Hilbert HaarBy Hilbert Haar

It’s that time of the year again.

Carnival.

Come and enjoy life.

But don’t forget your earplugs.

The Collective Prevention Services (CPS) are on to it. Last week the department sent out a press release “urging the population to be aware that loud music can cause hearing damage.”

That’s an open door if there ever was one. We all know that loud music is bad for your ears, the way we know that smoking kills and that eating fast food all your life usually leads to lots of health troubles and in some occasions to an early grave.

But loud music, tobacco products and fast food are not going anywhere.

I would think that an organization that cares, or a government for that matter, would kill the loud music problem at the source, but the reality is that nobody is doing anything meaningful about it.

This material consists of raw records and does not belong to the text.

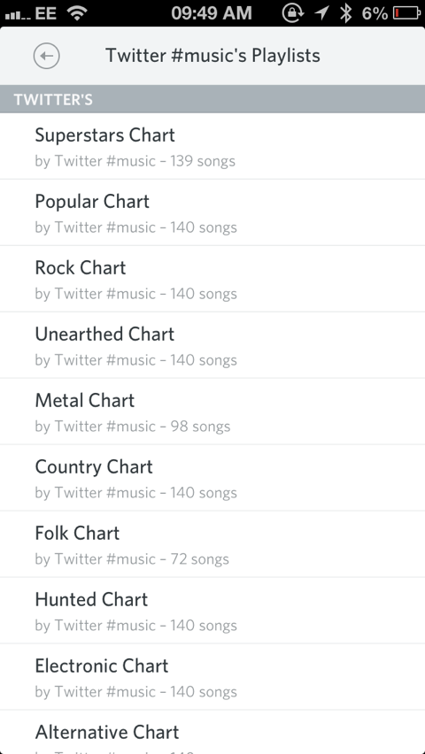Screen dimensions: 425x754
Task: Open the Popular Chart playlist
Action: (x=213, y=212)
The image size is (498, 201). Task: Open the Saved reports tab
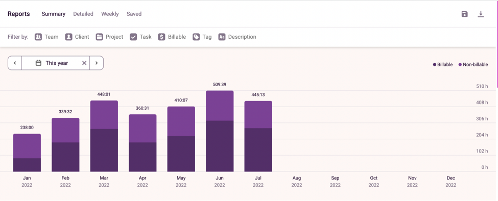point(134,14)
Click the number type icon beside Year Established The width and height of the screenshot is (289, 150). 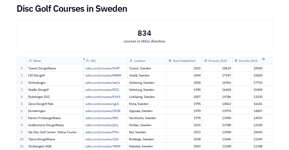(x=170, y=61)
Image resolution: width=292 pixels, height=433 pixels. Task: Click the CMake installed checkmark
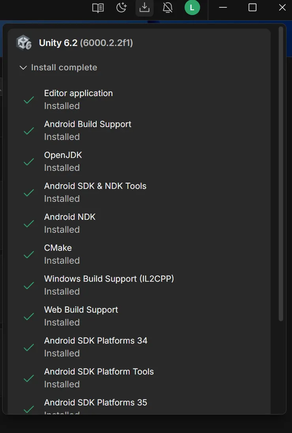(x=29, y=255)
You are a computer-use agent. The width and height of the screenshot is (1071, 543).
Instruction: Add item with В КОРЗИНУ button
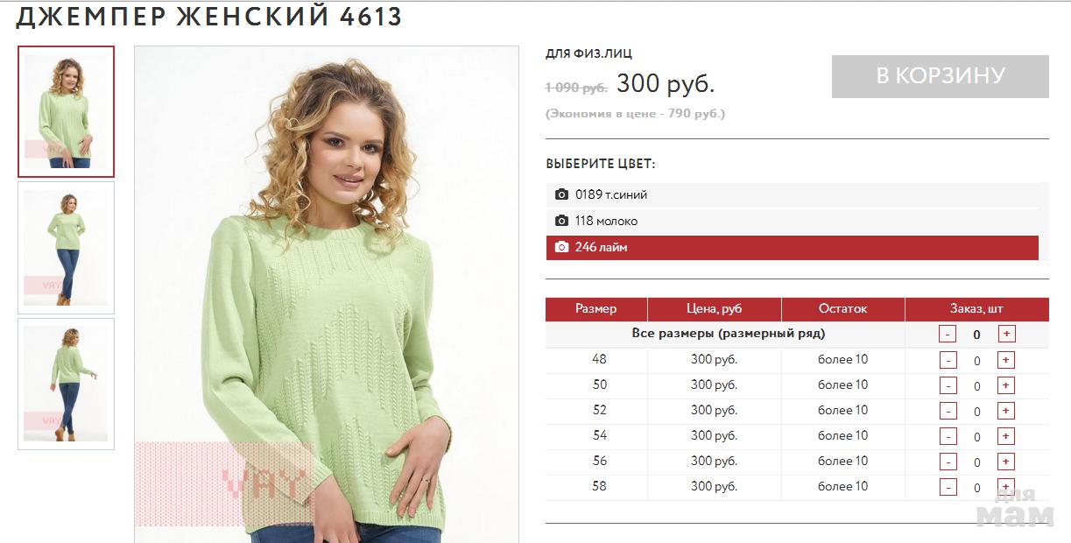pyautogui.click(x=940, y=76)
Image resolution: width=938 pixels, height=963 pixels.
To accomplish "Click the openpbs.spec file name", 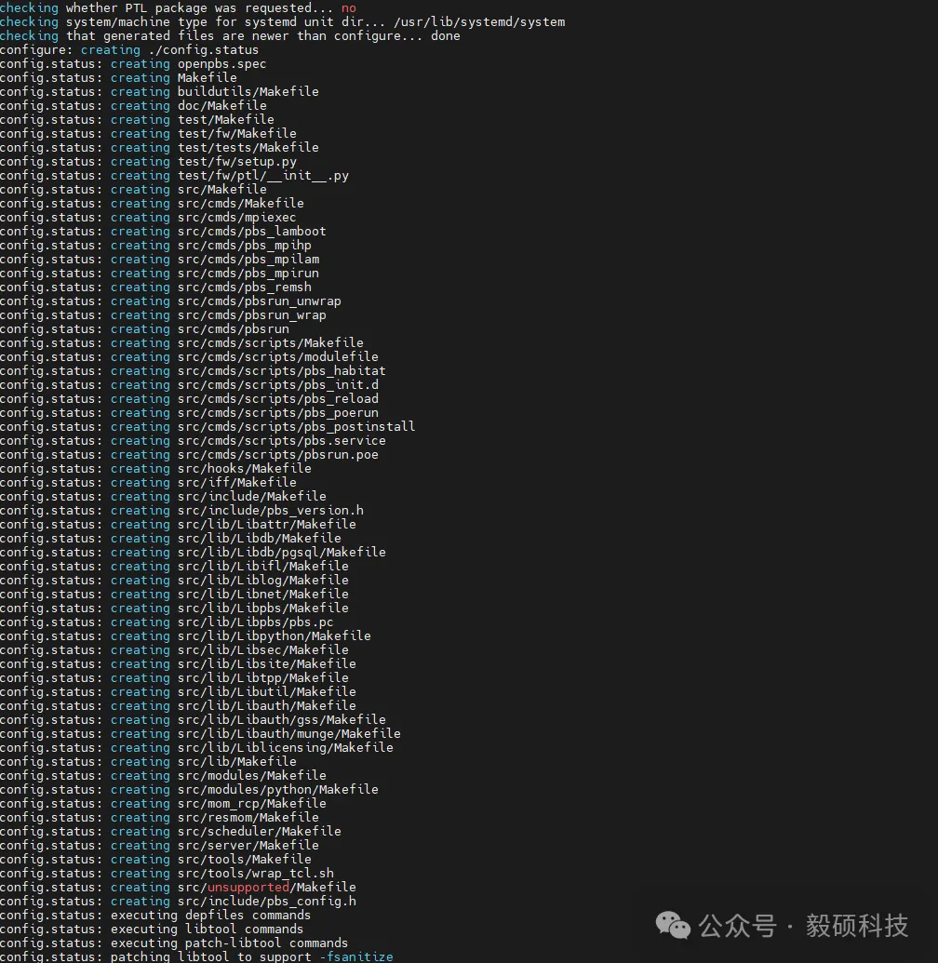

Yes, the St. Maarten Carnival Development Foundation – or the Rotary, I forget – distributes earplugs. Nobody has ever researched how many people actually use those things during the loudest moments of what some consider the most important cultural event on the calendar. So we don’t really know whether this well-meant initiative does anything to at least mitigate the damage to sensitive ears.

The problem is of course that the organizers – who are responsible for everything, therefore also for the sound levels they allow – as well as the bands that produce those soundwalls, all seem to think that louder is better. Consequences be damned.

But the same can be said for our government that gives permits for these events. Let’s take a look at article 21 of the constitution. What does it say in paragraph 1? “The government takes measures to promote public health.”

I would think that to members of Parliament and members of the Council of Ministers, who have all solemnly sworn to uphold the Constitution, this actually means something.

The article is not there for entertainment purposes but to oblige the government to do something very basic: protect people’s health.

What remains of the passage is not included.